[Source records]
*** Begin section ***
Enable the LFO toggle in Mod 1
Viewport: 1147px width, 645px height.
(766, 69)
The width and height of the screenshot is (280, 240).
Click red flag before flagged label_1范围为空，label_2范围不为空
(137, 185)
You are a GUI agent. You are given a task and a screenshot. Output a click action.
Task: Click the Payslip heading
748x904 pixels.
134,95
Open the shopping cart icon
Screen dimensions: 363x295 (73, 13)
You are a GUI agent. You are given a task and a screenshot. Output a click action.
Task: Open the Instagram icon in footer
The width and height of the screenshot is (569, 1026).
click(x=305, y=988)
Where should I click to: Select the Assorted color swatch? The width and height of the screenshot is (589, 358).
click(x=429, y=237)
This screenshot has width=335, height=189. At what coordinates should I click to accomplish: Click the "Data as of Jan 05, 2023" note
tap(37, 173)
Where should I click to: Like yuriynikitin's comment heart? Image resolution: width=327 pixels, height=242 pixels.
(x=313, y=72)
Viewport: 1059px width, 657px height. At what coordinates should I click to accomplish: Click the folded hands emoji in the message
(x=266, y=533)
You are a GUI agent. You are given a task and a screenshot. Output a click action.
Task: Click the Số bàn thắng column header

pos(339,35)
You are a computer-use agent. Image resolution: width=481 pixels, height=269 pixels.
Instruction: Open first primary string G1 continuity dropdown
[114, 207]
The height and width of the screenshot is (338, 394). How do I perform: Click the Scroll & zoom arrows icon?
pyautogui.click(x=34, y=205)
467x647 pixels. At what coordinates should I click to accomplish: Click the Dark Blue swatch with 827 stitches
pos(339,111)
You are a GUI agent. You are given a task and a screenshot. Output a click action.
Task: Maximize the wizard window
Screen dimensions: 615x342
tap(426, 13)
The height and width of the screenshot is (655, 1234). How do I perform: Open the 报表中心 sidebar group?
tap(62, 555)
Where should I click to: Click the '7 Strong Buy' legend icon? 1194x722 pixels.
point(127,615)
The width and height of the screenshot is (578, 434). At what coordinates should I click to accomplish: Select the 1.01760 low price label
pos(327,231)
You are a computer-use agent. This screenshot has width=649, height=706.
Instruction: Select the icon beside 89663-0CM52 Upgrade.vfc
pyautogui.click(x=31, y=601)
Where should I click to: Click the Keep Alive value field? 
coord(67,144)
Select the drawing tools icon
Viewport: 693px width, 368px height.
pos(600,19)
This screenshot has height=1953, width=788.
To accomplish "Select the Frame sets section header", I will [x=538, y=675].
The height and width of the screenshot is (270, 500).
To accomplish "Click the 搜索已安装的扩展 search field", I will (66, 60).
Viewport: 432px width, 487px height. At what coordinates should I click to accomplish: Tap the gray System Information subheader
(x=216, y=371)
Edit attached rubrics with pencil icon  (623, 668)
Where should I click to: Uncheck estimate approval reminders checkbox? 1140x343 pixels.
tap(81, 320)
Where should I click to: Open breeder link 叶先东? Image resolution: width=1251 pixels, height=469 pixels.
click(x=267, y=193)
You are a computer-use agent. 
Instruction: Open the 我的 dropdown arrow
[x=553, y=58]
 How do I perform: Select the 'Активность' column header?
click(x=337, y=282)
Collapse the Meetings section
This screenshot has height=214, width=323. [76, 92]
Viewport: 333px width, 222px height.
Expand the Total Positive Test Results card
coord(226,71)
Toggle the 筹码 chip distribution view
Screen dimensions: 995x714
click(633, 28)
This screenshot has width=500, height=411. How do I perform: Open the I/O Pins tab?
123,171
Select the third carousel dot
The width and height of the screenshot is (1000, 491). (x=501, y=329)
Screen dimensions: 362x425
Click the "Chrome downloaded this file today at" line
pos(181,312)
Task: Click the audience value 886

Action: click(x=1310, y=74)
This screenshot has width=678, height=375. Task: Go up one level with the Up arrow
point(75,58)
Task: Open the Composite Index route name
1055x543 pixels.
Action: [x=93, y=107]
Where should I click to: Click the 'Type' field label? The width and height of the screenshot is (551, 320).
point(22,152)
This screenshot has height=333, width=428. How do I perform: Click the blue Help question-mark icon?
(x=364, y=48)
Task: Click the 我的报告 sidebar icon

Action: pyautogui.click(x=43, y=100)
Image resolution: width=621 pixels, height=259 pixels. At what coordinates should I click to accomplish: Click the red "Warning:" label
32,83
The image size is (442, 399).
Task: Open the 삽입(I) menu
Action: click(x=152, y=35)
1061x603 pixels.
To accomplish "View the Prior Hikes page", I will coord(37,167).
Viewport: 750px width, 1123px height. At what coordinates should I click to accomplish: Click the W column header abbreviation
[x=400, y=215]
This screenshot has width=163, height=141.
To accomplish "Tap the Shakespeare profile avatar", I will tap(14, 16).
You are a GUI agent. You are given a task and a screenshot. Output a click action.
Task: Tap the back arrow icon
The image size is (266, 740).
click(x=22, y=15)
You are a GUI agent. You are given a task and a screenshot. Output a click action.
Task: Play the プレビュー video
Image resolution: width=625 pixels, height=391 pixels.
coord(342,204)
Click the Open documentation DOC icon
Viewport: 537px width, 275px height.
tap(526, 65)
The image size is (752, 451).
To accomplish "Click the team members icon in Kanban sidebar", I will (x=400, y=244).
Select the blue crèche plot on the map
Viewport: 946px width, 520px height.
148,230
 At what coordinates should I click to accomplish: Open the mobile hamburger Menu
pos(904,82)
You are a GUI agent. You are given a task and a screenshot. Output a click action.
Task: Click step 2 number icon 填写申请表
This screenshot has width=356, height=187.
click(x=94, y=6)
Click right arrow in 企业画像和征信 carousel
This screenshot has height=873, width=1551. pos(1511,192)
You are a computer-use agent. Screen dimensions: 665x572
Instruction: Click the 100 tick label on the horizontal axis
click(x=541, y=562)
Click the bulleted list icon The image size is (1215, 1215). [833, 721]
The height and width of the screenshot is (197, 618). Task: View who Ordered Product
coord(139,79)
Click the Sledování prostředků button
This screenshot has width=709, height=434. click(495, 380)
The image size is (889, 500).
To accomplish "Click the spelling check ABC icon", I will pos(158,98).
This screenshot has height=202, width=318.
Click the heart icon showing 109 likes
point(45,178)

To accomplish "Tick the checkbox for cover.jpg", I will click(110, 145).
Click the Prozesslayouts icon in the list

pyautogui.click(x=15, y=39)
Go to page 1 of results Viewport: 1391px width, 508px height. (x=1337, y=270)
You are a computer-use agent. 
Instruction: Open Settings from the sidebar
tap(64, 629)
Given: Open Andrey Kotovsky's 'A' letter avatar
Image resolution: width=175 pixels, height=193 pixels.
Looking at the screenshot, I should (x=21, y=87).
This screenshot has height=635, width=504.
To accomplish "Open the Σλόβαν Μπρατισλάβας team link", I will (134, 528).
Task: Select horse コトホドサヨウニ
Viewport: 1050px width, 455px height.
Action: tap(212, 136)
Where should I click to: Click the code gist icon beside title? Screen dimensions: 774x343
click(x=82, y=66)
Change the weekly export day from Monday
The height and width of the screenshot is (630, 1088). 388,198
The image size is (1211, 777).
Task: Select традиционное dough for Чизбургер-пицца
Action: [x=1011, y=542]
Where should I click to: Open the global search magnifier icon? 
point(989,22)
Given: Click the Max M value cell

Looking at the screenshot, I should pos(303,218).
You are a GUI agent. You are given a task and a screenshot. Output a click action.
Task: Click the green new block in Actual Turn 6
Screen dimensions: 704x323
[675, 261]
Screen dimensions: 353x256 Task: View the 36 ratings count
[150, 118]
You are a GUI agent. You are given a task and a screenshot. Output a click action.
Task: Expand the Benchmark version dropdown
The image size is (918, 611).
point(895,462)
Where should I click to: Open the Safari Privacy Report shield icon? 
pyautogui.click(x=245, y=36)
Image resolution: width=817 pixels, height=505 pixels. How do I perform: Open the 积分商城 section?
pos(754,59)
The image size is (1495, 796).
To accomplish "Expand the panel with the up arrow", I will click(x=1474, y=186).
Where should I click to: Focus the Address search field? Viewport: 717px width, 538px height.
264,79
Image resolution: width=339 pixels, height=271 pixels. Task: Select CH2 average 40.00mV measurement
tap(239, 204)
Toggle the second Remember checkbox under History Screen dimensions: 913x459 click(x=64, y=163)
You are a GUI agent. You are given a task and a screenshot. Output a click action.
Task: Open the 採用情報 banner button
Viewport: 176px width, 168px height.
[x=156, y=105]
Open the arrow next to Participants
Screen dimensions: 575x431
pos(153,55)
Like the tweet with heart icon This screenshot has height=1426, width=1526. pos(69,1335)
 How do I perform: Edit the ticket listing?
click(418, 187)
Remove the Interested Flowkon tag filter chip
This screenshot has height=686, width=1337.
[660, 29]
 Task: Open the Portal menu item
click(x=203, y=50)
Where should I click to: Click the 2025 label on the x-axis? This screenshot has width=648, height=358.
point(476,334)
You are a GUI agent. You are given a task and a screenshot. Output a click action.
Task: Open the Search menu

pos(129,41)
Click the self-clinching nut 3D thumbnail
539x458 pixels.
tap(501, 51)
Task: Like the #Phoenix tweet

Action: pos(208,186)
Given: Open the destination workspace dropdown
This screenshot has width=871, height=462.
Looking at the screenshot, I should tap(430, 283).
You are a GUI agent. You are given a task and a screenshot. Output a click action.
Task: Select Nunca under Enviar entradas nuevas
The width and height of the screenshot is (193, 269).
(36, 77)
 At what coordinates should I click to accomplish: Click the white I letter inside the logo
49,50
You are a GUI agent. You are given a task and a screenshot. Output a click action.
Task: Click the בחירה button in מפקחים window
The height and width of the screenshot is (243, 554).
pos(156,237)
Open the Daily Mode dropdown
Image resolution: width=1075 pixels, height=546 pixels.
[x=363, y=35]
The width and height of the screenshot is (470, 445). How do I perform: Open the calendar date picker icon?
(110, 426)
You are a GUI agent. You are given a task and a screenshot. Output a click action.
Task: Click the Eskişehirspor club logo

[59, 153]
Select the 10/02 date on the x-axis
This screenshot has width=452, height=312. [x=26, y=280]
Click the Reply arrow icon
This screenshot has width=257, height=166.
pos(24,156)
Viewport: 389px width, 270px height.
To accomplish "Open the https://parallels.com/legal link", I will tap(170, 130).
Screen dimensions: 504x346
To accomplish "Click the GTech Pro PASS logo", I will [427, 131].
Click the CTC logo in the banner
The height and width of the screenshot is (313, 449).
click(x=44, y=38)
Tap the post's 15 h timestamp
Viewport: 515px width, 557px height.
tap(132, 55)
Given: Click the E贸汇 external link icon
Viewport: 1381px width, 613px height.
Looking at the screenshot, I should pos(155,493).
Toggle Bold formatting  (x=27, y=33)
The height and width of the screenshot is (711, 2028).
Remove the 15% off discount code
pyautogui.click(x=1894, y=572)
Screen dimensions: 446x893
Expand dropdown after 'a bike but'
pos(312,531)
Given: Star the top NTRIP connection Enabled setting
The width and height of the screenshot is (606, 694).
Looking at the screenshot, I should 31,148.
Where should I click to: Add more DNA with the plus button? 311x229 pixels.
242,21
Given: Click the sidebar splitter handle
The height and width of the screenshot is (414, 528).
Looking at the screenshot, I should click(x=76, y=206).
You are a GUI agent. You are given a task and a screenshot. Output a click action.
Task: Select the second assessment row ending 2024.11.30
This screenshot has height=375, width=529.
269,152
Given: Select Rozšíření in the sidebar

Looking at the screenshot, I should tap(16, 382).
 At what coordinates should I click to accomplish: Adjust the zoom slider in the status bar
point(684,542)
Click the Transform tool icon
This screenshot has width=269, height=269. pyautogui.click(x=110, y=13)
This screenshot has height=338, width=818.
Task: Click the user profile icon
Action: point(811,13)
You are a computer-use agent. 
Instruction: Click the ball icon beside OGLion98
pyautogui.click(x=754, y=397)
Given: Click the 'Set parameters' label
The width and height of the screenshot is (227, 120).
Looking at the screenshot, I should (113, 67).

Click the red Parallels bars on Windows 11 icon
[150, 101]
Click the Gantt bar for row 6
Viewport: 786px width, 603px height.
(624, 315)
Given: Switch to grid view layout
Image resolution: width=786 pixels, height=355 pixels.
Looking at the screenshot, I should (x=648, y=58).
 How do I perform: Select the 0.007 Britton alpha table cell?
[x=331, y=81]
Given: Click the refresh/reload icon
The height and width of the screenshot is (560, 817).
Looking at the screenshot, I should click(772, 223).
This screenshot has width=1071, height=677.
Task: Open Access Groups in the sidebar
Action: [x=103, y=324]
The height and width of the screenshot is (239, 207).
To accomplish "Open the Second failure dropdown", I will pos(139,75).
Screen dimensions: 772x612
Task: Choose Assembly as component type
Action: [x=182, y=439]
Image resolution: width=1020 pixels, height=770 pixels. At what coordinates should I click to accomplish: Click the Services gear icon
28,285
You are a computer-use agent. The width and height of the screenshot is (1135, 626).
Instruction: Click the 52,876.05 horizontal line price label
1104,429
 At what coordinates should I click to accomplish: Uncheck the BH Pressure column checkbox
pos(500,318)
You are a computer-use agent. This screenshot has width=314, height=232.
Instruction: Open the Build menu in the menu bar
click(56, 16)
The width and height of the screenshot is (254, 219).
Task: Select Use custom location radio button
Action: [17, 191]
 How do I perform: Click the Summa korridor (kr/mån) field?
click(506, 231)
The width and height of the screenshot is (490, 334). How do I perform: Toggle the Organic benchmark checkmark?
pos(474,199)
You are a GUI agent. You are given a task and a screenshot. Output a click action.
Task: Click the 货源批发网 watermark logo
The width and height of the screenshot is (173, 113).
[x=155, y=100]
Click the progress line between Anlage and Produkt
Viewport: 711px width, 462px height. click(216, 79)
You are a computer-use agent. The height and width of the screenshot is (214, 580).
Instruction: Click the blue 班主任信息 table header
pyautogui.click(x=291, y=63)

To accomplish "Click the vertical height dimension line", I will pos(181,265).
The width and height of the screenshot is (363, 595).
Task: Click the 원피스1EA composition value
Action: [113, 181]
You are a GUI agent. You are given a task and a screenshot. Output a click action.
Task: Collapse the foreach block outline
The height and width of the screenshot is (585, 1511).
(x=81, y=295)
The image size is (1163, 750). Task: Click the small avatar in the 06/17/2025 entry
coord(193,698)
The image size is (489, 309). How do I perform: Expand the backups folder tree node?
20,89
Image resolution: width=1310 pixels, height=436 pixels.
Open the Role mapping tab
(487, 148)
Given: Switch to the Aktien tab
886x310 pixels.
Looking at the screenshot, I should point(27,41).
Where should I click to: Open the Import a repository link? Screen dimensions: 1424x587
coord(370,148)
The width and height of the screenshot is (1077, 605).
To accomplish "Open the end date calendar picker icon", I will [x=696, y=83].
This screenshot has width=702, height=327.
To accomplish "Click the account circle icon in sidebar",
*** End section ***
EXERCISE DIRECTIONS: Wherever the string "page" appears in the data above, report the whole line.

EXERCISE OUTPUT:
To accomplish "View the Prior Hikes page", I will coord(37,167).
Go to page 1 of results Viewport: 1391px width, 508px height. (x=1337, y=270)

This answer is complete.